Kamran Azar ve Azar Mahdavan: ABD'nin Türkiye ile İran'a karşı yaptığı baskılar bu iki komşu ülkeyi birbirine yakınlaştırarak Tahran ile Ankara'nın bu konuda işbirliği sinyali vermeyi asla göz ardı etmediğini de açığa çıkarmıştır. Ancak sözü geçen yakınlaşmanın geçici olması veya ilerdeki süreçte daha etkin bir dostluğa yol açacağı konusu dikkate alınması gereken bir başlıktır.

Türkiye Siyaset Alanı Uzmanı Musa Dadashzade bu konuyu Mehr Haber Ajansı için aşağıda okuyacağınız yazıda yorumladı.

Türkiye ve İdlib meselesi

Türkiye'nin Suriye politikası ve özellikle de İdlib meselesi üzerinde uyguladığı yaklaşım çift yönlü bir özelliğe sahiptir; Cumhurbaşkanı Erdoğan bir taraftan “Nusra Cephesi” gibi örgütlere mensup şahısların Türkiye'ye giriş yapmasını istemiyor, zira Türkiye'nin bu gruplara verdiği desteklere rağmen ülke içindeki laik ve dindar kesim arasında hızla yükselen anlaşmazlığı daha da alevlendirebileceği için uygun bir seçenek değil. Öte yandan da Erdoğan halen Beşar Esad'ın iktidarda kalmasını istemiyor.

ABD'nin Türkiye'ye karşı uyguladığı yaptırımlar ve liranın değer kaybı

15 Temmuz'daki sonuçsuz darbenin ardından tüm suçlamalar Fetullah Gülen'e yönlendi.

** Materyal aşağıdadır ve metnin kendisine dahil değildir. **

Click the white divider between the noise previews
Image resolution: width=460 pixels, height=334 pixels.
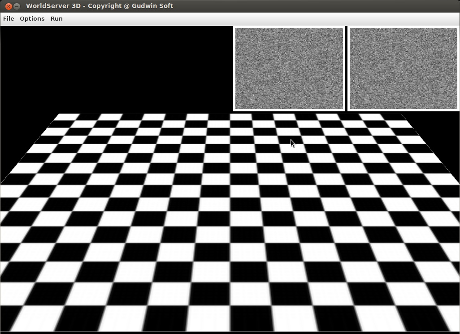tap(346, 68)
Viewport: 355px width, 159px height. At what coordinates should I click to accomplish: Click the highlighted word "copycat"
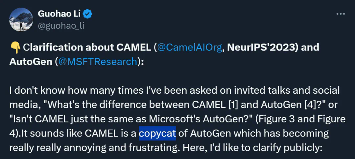pyautogui.click(x=157, y=133)
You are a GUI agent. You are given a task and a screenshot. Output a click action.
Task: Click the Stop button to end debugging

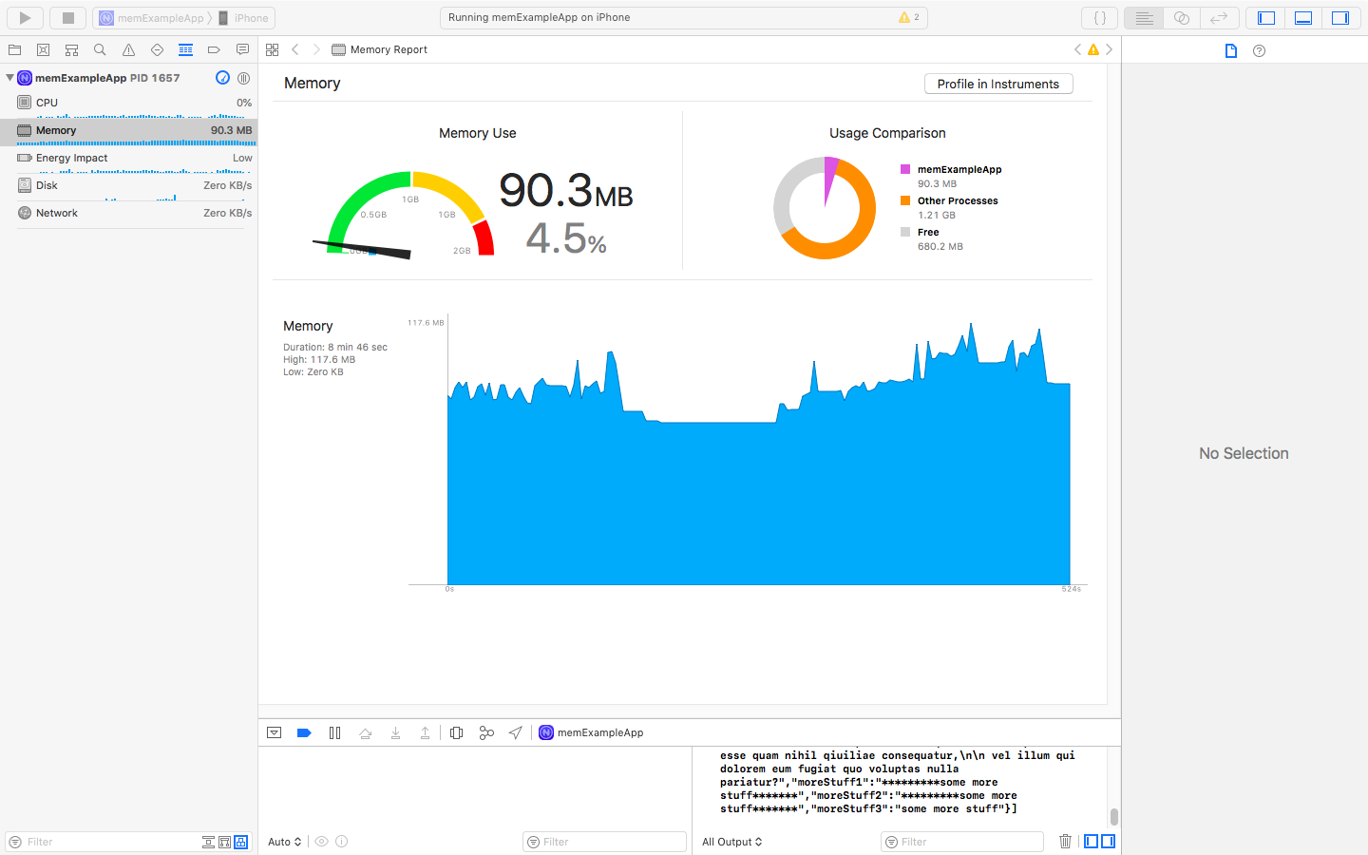[67, 17]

Böylece Türkiye defalarca ABD'den Gülen'i iade etmesi talebinde bulundu, fakat her seferinde ret yanıtıyla karşılaştı. Bu gelişmelerin devamında ortaya çıkan Rıza Zarrab ile Halkbank dosyası iki ülke arasındaki münasebetleri daha da zedeleyerek günümüzdeki duruma getirdi.

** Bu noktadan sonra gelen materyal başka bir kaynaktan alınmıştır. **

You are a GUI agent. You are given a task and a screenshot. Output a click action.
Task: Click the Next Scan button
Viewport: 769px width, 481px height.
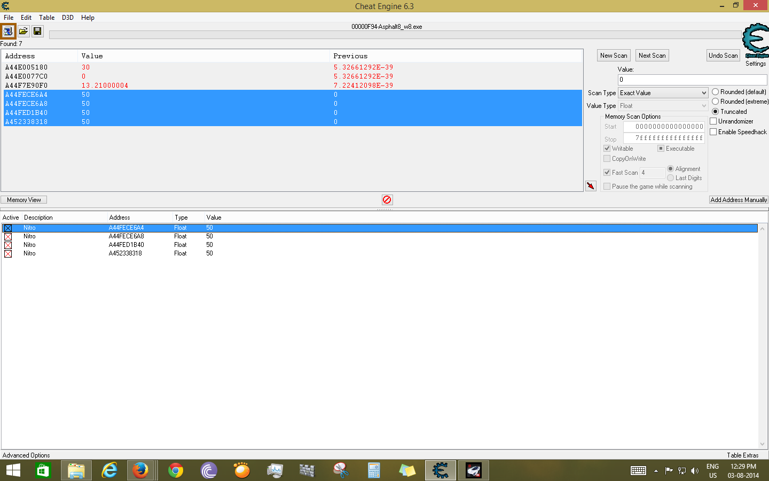pyautogui.click(x=652, y=55)
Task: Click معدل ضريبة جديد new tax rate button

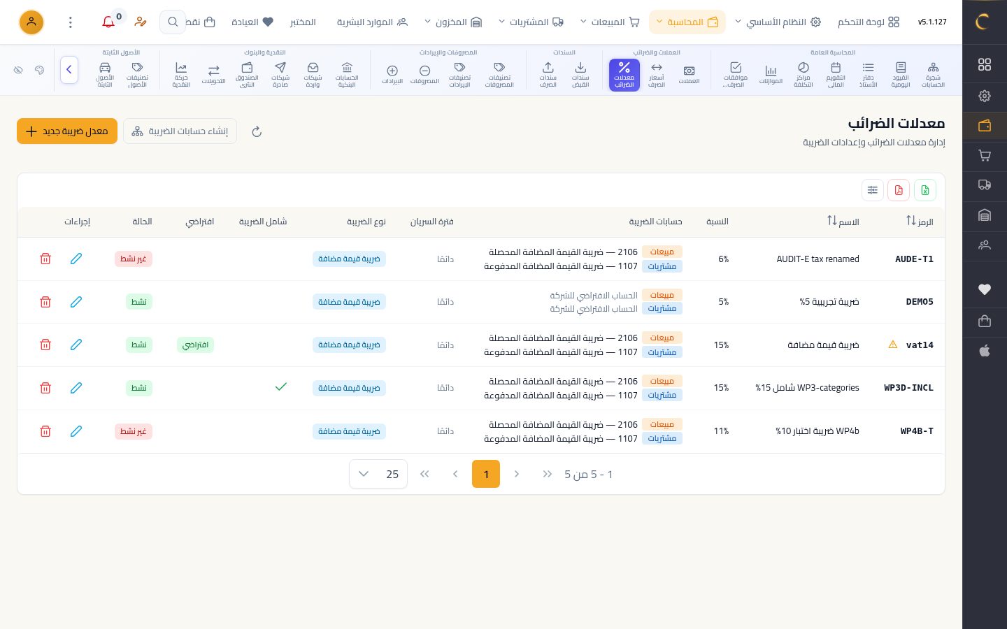Action: [x=67, y=131]
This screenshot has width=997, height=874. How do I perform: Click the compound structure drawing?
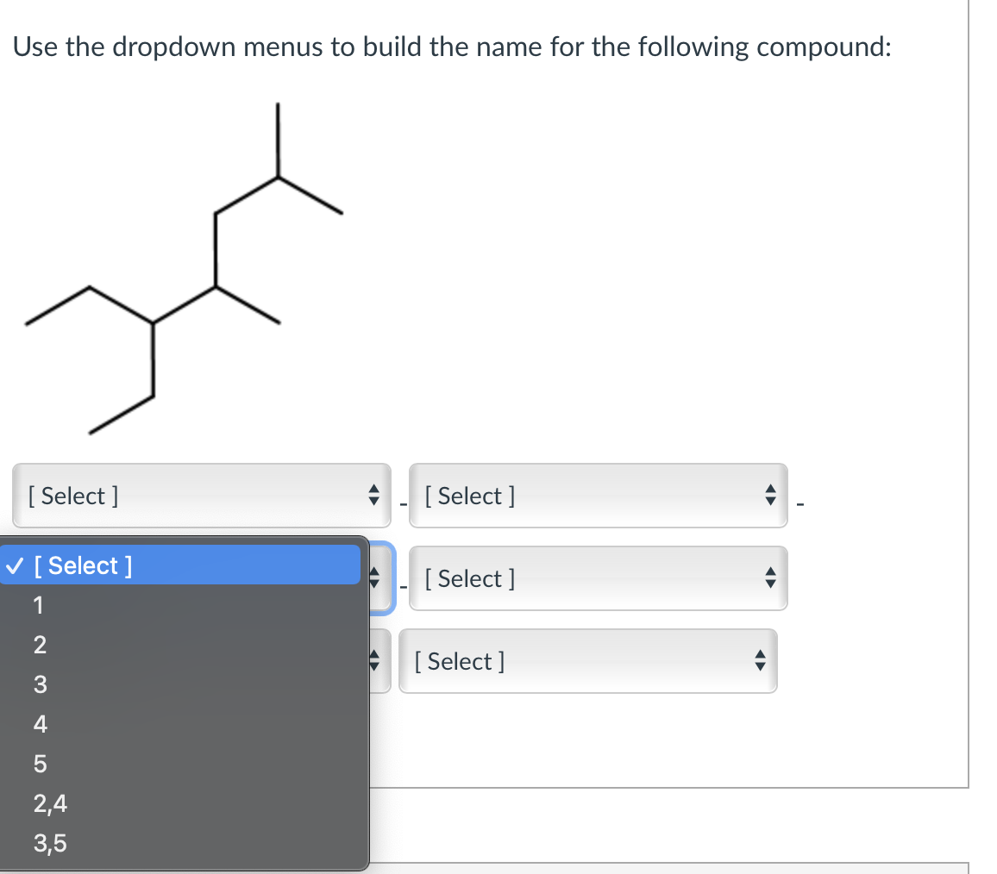181,267
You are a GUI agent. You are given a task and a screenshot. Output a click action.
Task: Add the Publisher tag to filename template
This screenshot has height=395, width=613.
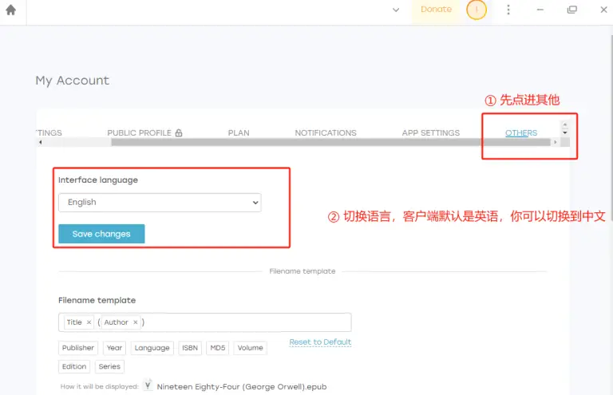tap(78, 348)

Diğer yandan ise ABD, Türkiye'nin Batı cephesinde yer alamaya devam etmesini istiyor; örneğin Rusya'dan S-400 sistemini alması ile İran'ı yaptırımlara karşı desteklemesini asla olumlu karşılamıyor. işte bu nedenlerden dolayı da Ankara'ya ekonomik baskı yapıyor.

Yaptırımların ardından İran ile Türkiye arasındaki ilişkiler

Türkiye her daim İran ile ABD arasında bir tür menfaat ikilemine kapılmış durumda. Türkiye petrol ve doğalgaz konusunda İran'a ihtiyaç duymaktadır fakat bununla birlikte bu ülkeyi ziyaret eden İranlı turistlerin sağladığı gelir ise vaz geçilecek bir konu değil. Böylece İran, Türkiye için büyük bir menfaat kaynağı haline gelmiştir.

Eski İran Cumhurbaşkanı Mahmud Ahmedinejad'ın döneminde ABD'nin İran karşıtı yaptırımlarını delmeyi başaran Türkiye günümüzde karşılaştığı ekonomik baskılar neticesinde aynısını yapmaya kalkarsa daha zararlı çıkacak.

Erdoğan da Atatürk gibi ismini Türkiye siyasi tarihinin zirvesine yerleştirmeye çalışıyor

Erdoğan, Atatürk'e ters Osmanlı İmparatorluğu'nun zirveye yerleştiği dönemi yeniden canlandırmayı planlıyor. Bu yönde yapılan camiler, Ramazan ayındaki etkinlikler ve özellikle de Osmanlı dönemini konu alan dizileri örnek olarak gösterebiliriz. Fakat Recep Tayyip Erdoğan'ın iktidara yükselmesiyle bu ülkenin askeri, ekonomik ve inşaat alanlarında büyük devinimlere imza atıldığına da tanık olduk.

Erdoğan’ın Atatürk ile arasındaki bir diğer önemli fark ise sahip olduğu sınır ötesi bir bakış açısıdır. Azerbaycan, Balkanlar, Kafkasya, Myanmar ve hatta Çin'de yaşayan Uygur topluluklarıyla ilgili uygulanan diplomasi Erdoğan'ın sırf ülke içindeki gelişmelere yönlenmediğini ispatlayan örneklerdir.